Si l’organisation se montre aussi sceptique sur la transaction, c’est qu’elle a beaucoup de griefs contre les deux sociétés. ‘’Wari est présentée comme une success story, dont on ne publie jamais les états financiers pour le prouver. (…) En outre, cette société traîne beaucoup de casseroles : d’innombrables conflits entre les actionnaires, sur fond d’accusation de gestion opaque qui atterrissent au tribunal, des redressements avec le fisc sénégalais, les litiges récurrents avec le réseau national des prestataires du transfert d’argent sans oublier un service client souvent décrié’’, énumère-t-on. Tigo n’est guère mieux lotie à la bourse de l’association. Ses dirigeants n’y voient que des manquements, pire encore, des actes délictuels. ‘’Tigo Sénégal est plus connu des Sénégalais dans des activités de fraude que par la qualité de ses services. D’ailleurs, cette société n’a jamais dépassé les 25% de parts de marché, malgré sa présence au Sénégal depuis 19 ans (1998)’’, renchérit le communiqué.
Fraude fiscale, publicité trompeuse…
Pour étayer leurs affirmations, les rédacteurs du document rappellent que Tigo a été épinglée, en Juillet 2016, par l’Autorité de régulation des télécommunications et des postes (ARTP) pour fraude sur des stations radioélectriques. Le directeur de l’ARTP avait aussi révélé à la même occasion que l’opérateur devait à l’Etat un montant de 6,6 milliards F CFA représentant les liaisons non facturées, parce que non déclarées à l’ARTP. (Une fraude dans laquelle étaient aussi impliquées les autres sociétés, selon Abdou Karim Sall). Ce n’est pas tout, puisque, si l’on se fie à l’organisation, ‘’Tigo a démarré l’année 2017 par un redressement fiscal de 5 milliards de F CFA, et le Trésor public a dû procéder par la force (un avis à tiers détenteur) pour percevoir une partie de la somme réclamée’’.

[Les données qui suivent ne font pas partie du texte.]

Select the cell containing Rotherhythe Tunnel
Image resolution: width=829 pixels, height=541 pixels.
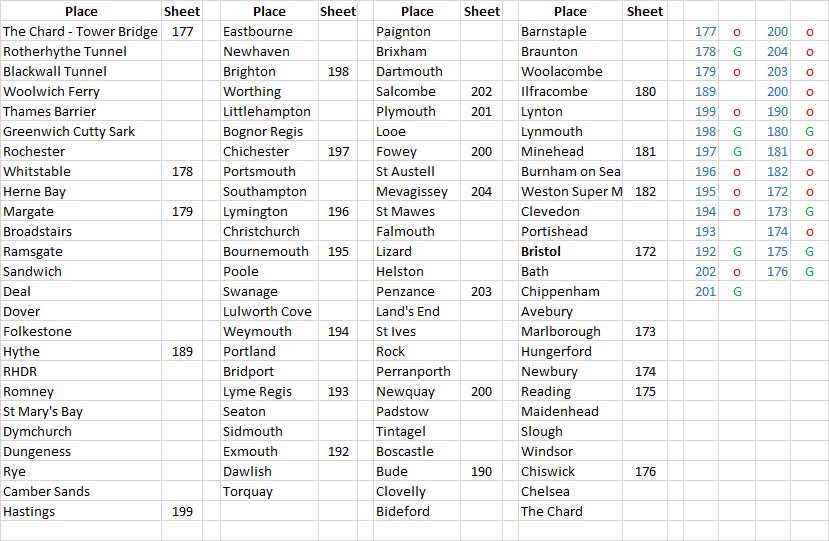(81, 51)
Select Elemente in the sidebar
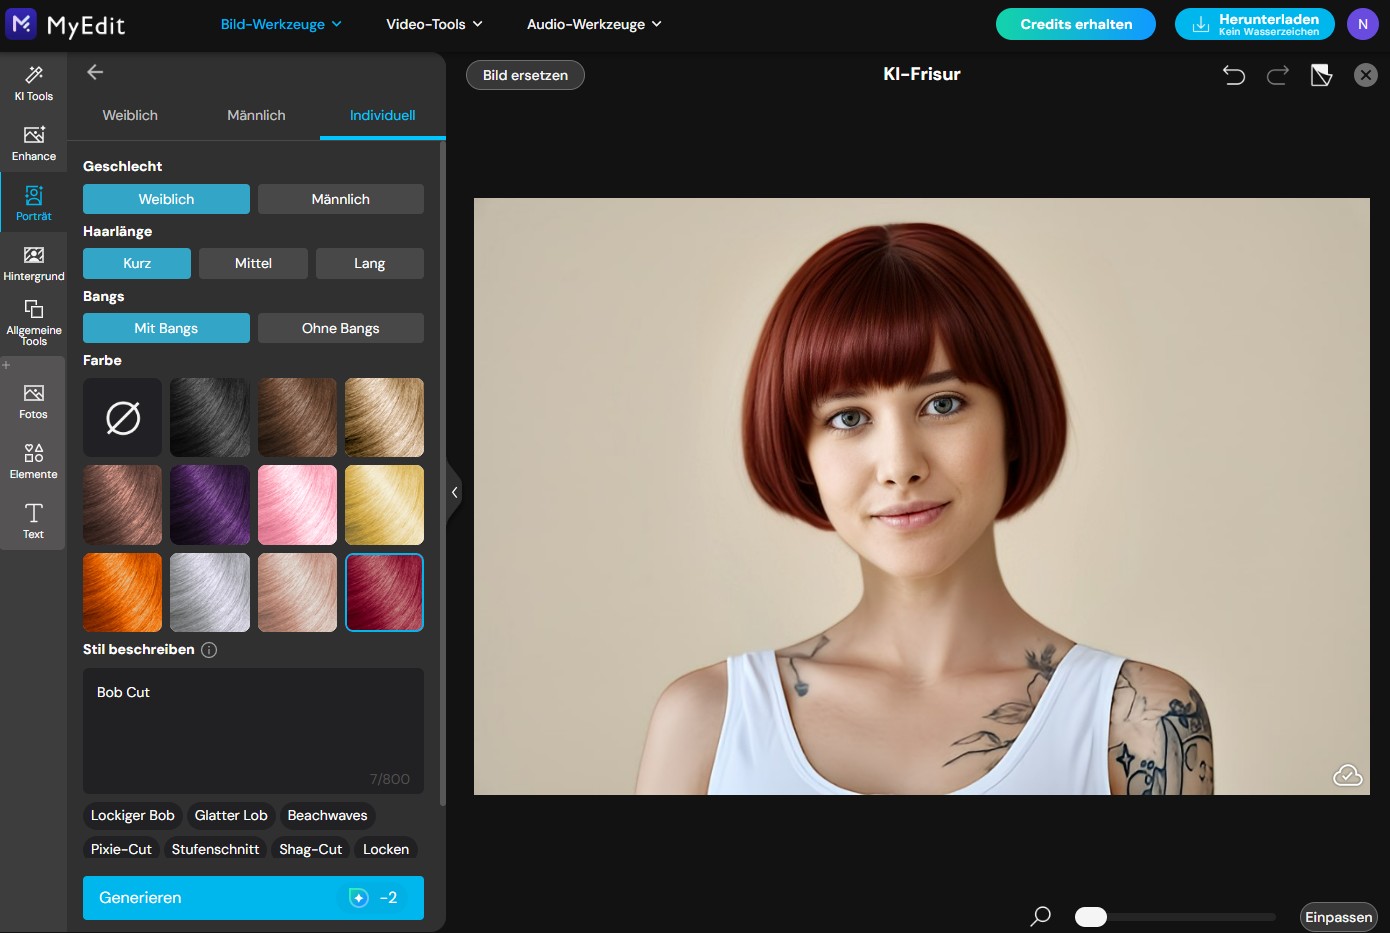 pos(33,461)
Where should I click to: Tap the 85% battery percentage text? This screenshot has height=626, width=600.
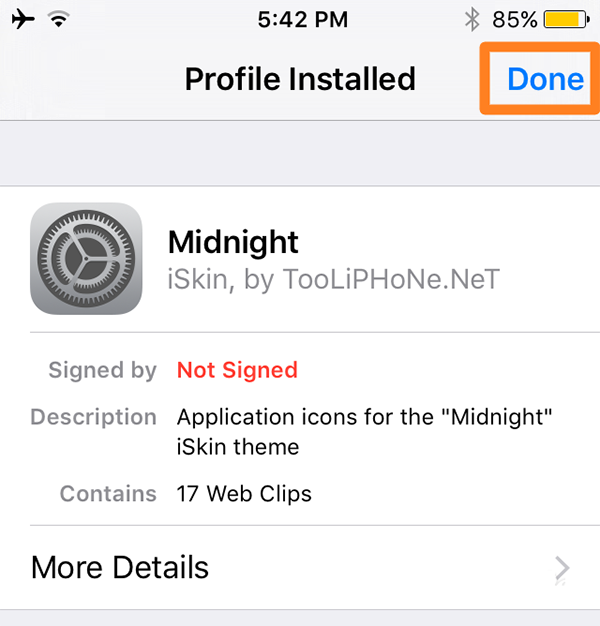pos(514,19)
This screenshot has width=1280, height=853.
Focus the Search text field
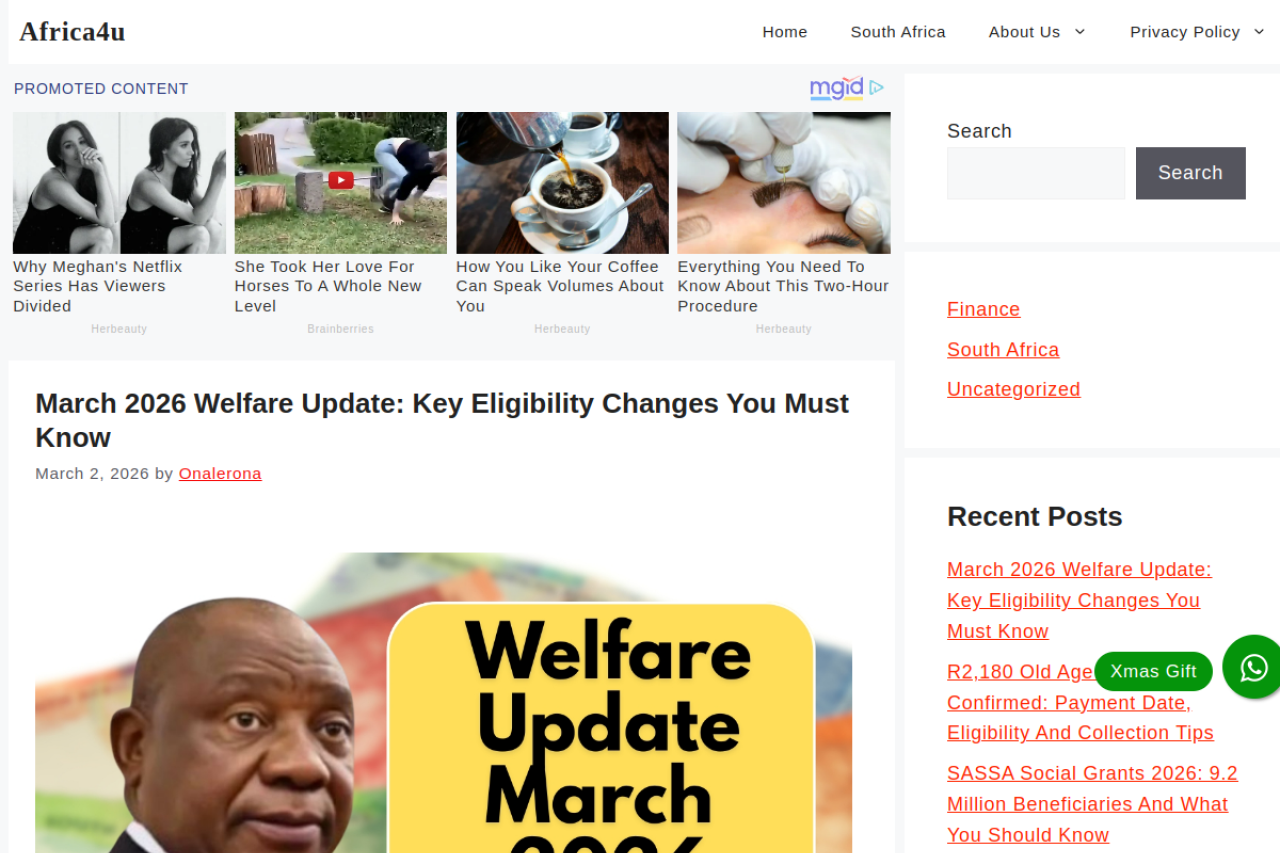pos(1036,173)
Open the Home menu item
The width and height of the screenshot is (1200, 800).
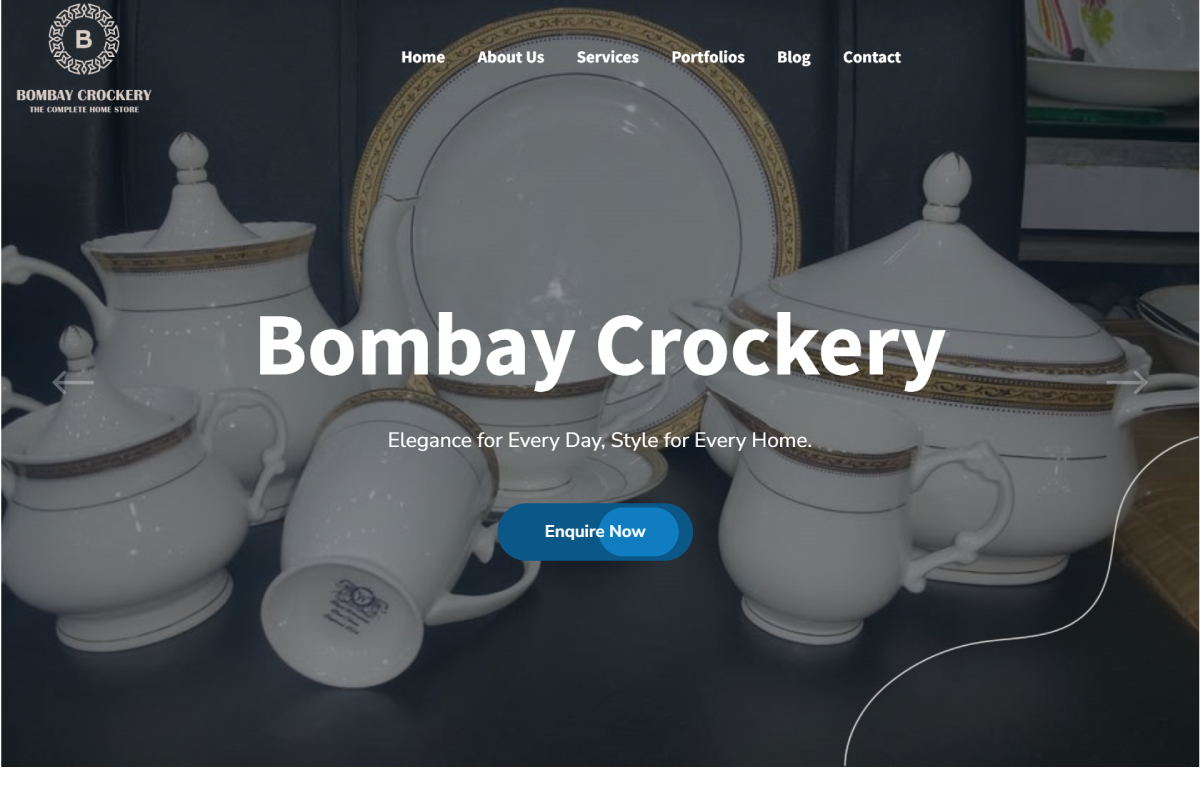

A cela s’ajoutent deux plaintes (6 janvier et 1er février) de l’association en début d’année contre Tigo respectivement pour ‘’publicité trompeuse’’ et information incomplète tendant à induire en erreur les usagers. ‘’Fort de ce constat, cette transaction entre ces deux sociétés, l’une ayant des méthodes de gestion décriées, l’autre adepte d’actes de gestion peu recommandables, n’annonce rien de positif pour les utilisateurs des TIC au Sénégal en termes de qualité de services, d’accessibilité et de tarifs abordables, malgré les déclarations d’intention dans ce sens sur fond de patriotisme’’, se démarque l’ASUTIC. Justement, ce dernier point censé peser sur la balance ne fait pas le poids auprès de l’organisation. C’est un argument qui ne passe pas, puisque l’association, considérant tout entrepreneur comme un acteur à la recherche de gain potentiel, refuse d’accepter ‘’l’instrumentalisation du sentiment patriotique des Sénégalais à des fins mercantiles’’.
Ainsi, l’association n’entend pas surfer sur la vague du nationalisme économique. Elle préfère prendre au mot le patron de Wari, Kabirou Mbodji qui, si l’on en croit cette organisation, a déclaré dans une interview ‘’que Wari n’est pas une société sénégalaise, même si sa base se trouve à Dakar’’. Il s’y ajoute que, renchérit-on, Wari a déjà créé un holding au Togo et une société au Luxembourg, siège de Millicom, propriétaire de Tigo. Une façon pour l’association de se demander s’il y a un lien entre ces faits. A lire le communiqué, on se demande si l’organisation ne perçoit pas cette acquisition comme un mariage pour le pire.